China and Germany climate collaboration and scaling up potential IKI projects

Photo: ©GIZ

Photo: ©GIZ

On the 10th anniversary of the establishment of the Sino-German Climate Partnership, experts from Chinese and German government ministries, institutions, and organizations met in Beijing, China to enable knowledge transfer and exchange on shared challenges, synergies and scaling-up potential of IKI projects. The workshop was hosted by the Chinese Ministry of Ecology and Environment (MEE).

Participants at the workshop discussed a wide range of matters within the context of Sino-German cooperation and climate policy implementation, such as energy, biodiversity, urbanization, transport, carbon markets, and regional development. The experience and ideas exchanged provided a litany of lessons learned for both sides to incorporate into policy design and implementation going forward. Furthermore, the workshop served as a platform to assess the successes of the partnership and demonstrate how climate collaboration is one of the cornerstones of strengthening the bilateral relationship between the two nations. The workshop takes place once in a year, either in Germany or in China.

"Through this cooperation, [Germany] has deepened its understanding of China's needs, problems, and challenges in these fields," said Stephan Contius, Commissioner for the 2030 Agenda for Sustainable Development at Germany's Federal Ministry for the Environment, Nature Conservation and Nuclear Safety (BMU).  "Our cooperation is the driver for strategic dialogue between our two countries."

Mr. Chen Zhihua, Director of the Division of International Cooperation, Department of Climate Change from the Ministry of Ecology and Environment (MEE) emphasized the importance of the intensive policy exchange and called for an integrated approach for alliance of the goals on low carbon transition and climate mitigation and adaptation.

A history of cooperation through the IKI

China and Germany have been working together closely on issues surrounding climate change for almost two decades, including the founding of this partnership in 2009. Since then, nearly 30 IKI projects have been carried out in China.
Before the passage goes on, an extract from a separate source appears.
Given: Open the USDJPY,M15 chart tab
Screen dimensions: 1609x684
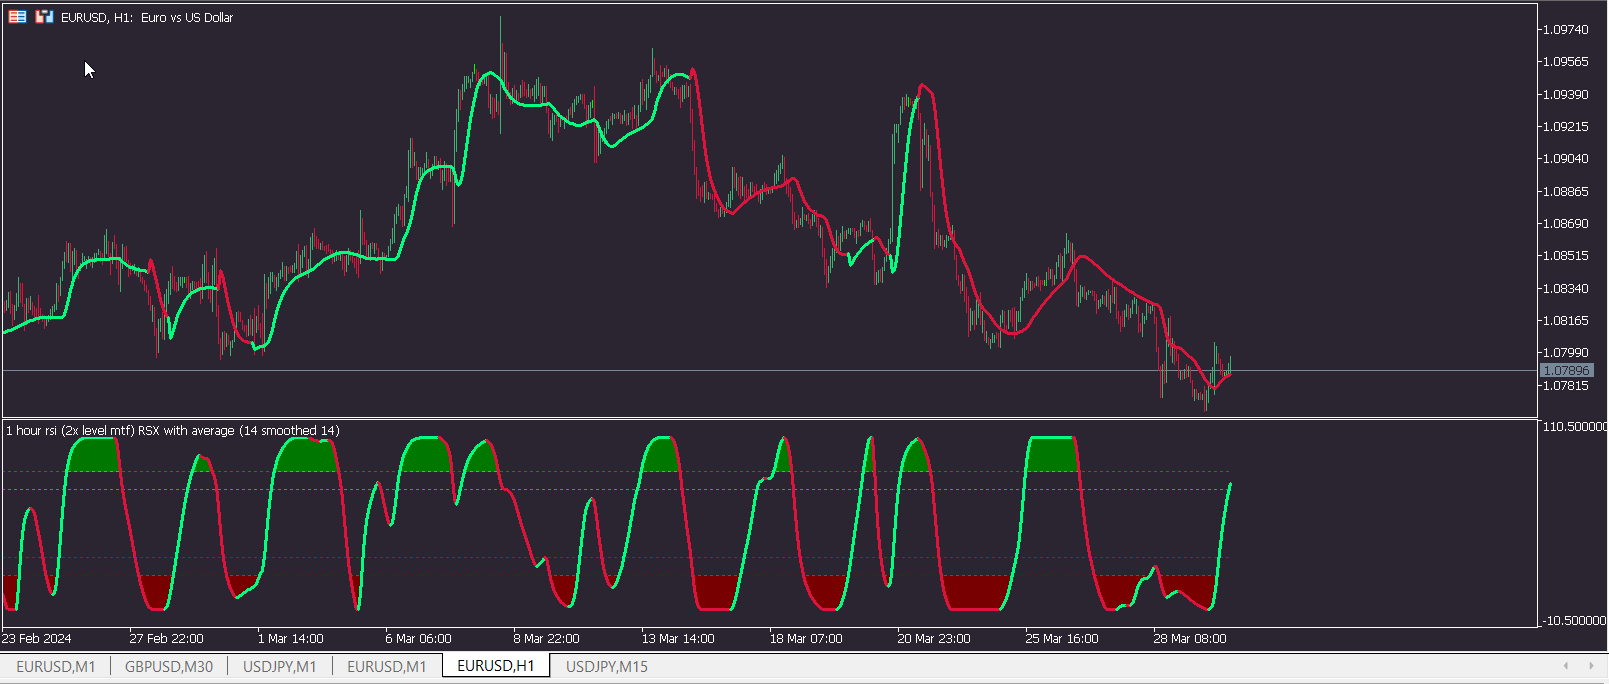Looking at the screenshot, I should [607, 666].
The focus of current cooperation is the exchange on the implementation of Nationally Determined Contributions (NDCs) that arose from the Paris Climate Agreement in 2015. More specifically, China has set NDC goals of reaching peak CO2 levels before 2030, lowering emissions per unit of GDP by 60 to 65 percent from 2005 levels, increasing non-fossil fuel use to 20 percent, and increasing forestation by 4.5 billion cubic meters.
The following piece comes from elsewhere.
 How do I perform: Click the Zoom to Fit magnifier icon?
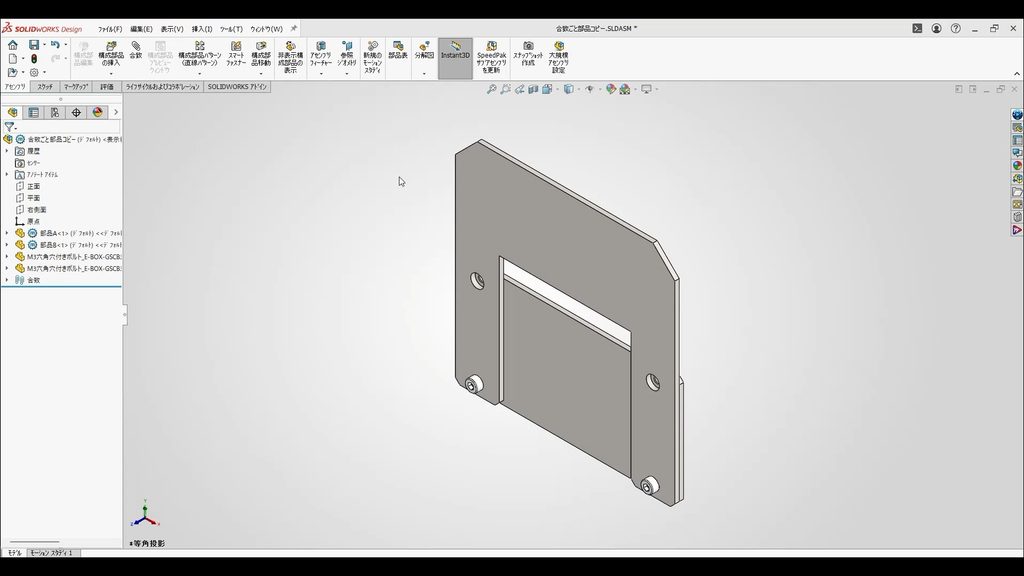pyautogui.click(x=491, y=89)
Regular IKI project workshops and other events have been held not only to strengthen bilateral cooperation and understanding, but also to crucially learn from one another's experiences, to most effectively and efficiently combat climate change and adapt to its impacts.

Germany has pledged to cut carbon emissions up to 95 percent from 1990 levels and ensured at least 80 percent of its energy consumption come from renewable source by mid-century. Meanwhile, China has launched an ambitious and comprehensive climate change action plan described above in accordance with the global goal of keeping global temperature rise below 2/1.5 degrees Celsius. While the two countries have different specific goals, the Sino-German partnership aims to foster a reciprocal relationship of knowledge- and experience-sharing to develop best practices that can be potentially transferred elsewhere.

"China is a very important implementation partner for IKI, because China can really make a difference and be a source of inspiration for other countries," said Dr. Philipp Behrens, Head of Division International Climate Initiative of BMU.

Workshop Outcomes

The workshop as a preparatory event is part of the annual Working Group Meeting on Climate Change between Germany and China held on April 12, 2019. Much of the workshop involved discussing key areas of existing cooperation and potential for future cooperation between China and Germany.

The topic of NDC implementation, along with the transition to renewable energy, were also discussed, and with it the challenges for China, the country with the largest population in the world and the current biggest emitter of greenhouse gases.

"Coal-fired power plants are much younger in China than in Germany," noted Fu Sha, a research expert at China's National Center for Climate Change Strategy and International Cooperation (NCSC). "There, the phase-out in China will face more problems, [and] support of a long-term strategy for the Chinese government means the promotion of best practices."

"There is great potential for Sino-German cooperation in the fields of energy and climate change, because Germany has experience in energy transition." added Dr. Kang Yanbing, Director of the Energy Sustainability Center of the National Development and Reform Commission (NDRC). "Energy transition in China is of crucial significance for the promotion of green and low carbon development."

"We saw a lot of involved discussion and spirited debate here," said Dr. Alexander Fisher, Program Director for Climate Change Cooperation, Environment, and Climate Friendly Urban Development at GIZ China and the workshop's organizer. "I am confident that through exchanges like these we can not only strengthen collaboration between Germany and China but also serve as a model for other countries' efforts to cooperate on climate change and related pressing issues."